The High Cost of Evangelical Piety

I haven’t posted directly on the Ted Haggard thing yet (and won’t here, either), though I did tangentially in my The Fine Art of not Apologizing:

It is so hard to stand up and say, "I was wrong."  Really.  It’s especially hard in the political arena (civic or ecclesiastical) where appearances are everything.  But that’s the price we pay for insisting on having perfect people in leadership over us instead of real people in leadership over us.

I came across this analysis today by Scott McKnight:

In evangelicalism, and the charismatic stream in which Ted Haggard swims, sin is bad and sin by leaders is real bad.
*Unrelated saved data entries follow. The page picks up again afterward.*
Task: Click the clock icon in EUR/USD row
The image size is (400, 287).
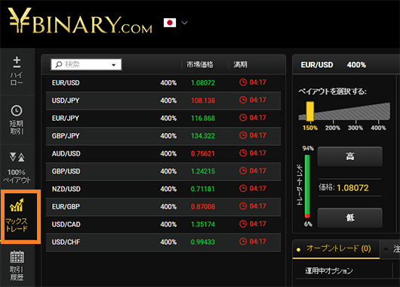Action: click(x=243, y=82)
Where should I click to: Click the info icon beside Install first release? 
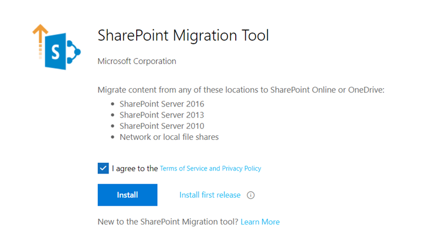(x=250, y=195)
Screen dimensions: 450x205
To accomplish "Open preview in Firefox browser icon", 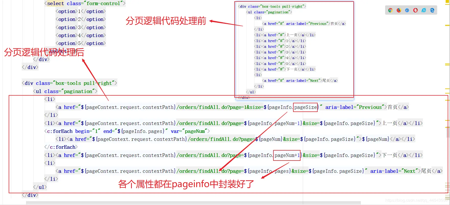I will coord(399,10).

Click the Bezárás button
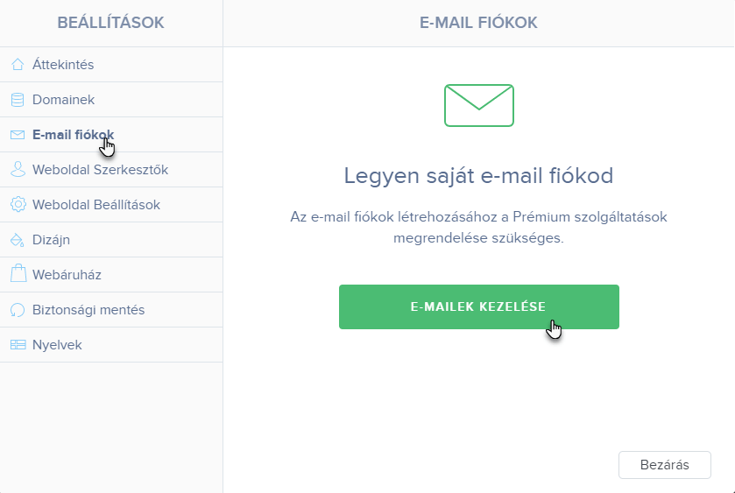665,465
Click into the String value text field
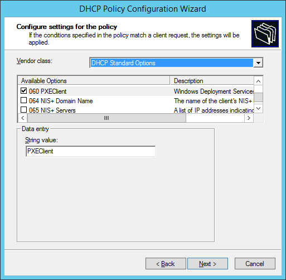 click(x=91, y=151)
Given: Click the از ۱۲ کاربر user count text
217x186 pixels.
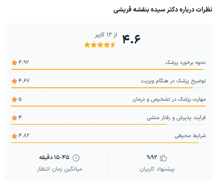Looking at the screenshot, I should [106, 35].
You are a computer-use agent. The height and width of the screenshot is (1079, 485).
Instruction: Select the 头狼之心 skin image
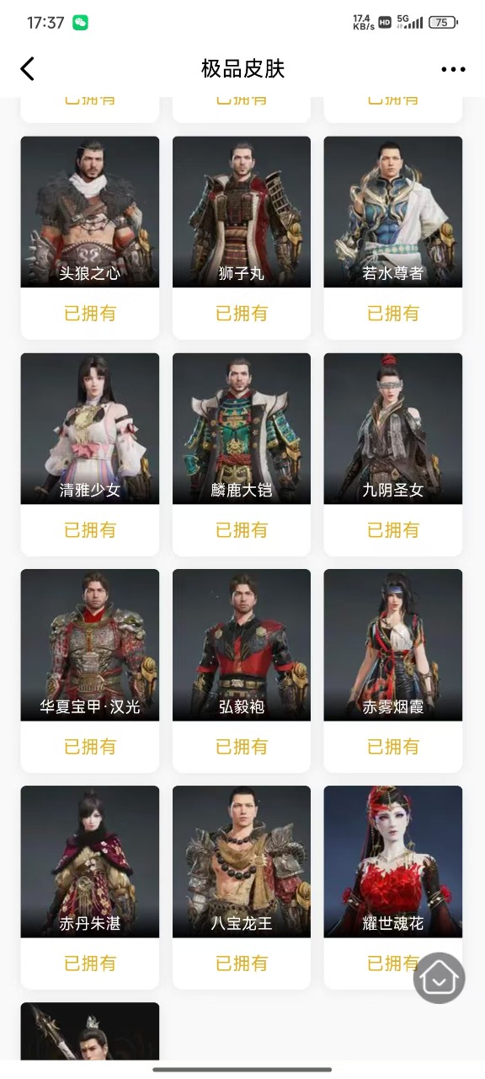click(90, 212)
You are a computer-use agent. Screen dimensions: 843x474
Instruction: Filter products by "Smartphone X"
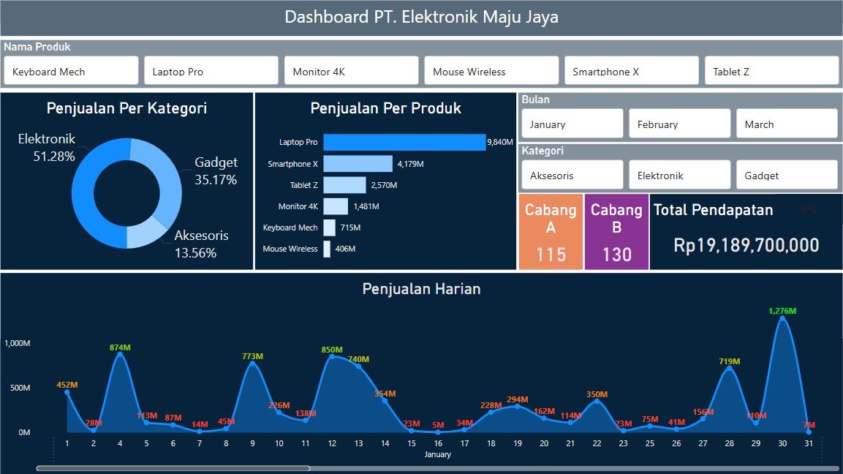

This leads to a complex of features that creates a serious problem.

    1. Christians, and not just pastors, do not feel free to disclose sins to anyone.
    2. Christians, including pastors, sin and sin all the time.
    3. Christians, including pastors, in evangelicalism do not have a mechanism of confession.
    4. Christians and pastors, because of the environment of condemnation of sin and the absence of a mechanism of confession, bottle up their sins, hide their sins, and create around themselves an apparent purity and a reality of unconfessed/unadmitted sin.
    5. When Christians do confess, and it is often only after getting caught, they are eaten alive by fellow evangelicals — thus leading some to deeper levels of secrecy and deceit.

Yikes!

Sometimes I wonder if the "apparent purity" we create is really just about our desire to prove to ourselves and others that the discipleship system we’ve created is actually working, that mere ad infinitim and ad nauseum bible study and church attendance actually changes us instead of simply modifying our behavior.  "Of course we don’t struggle with sin–we’re good church people and are here in church all the time!"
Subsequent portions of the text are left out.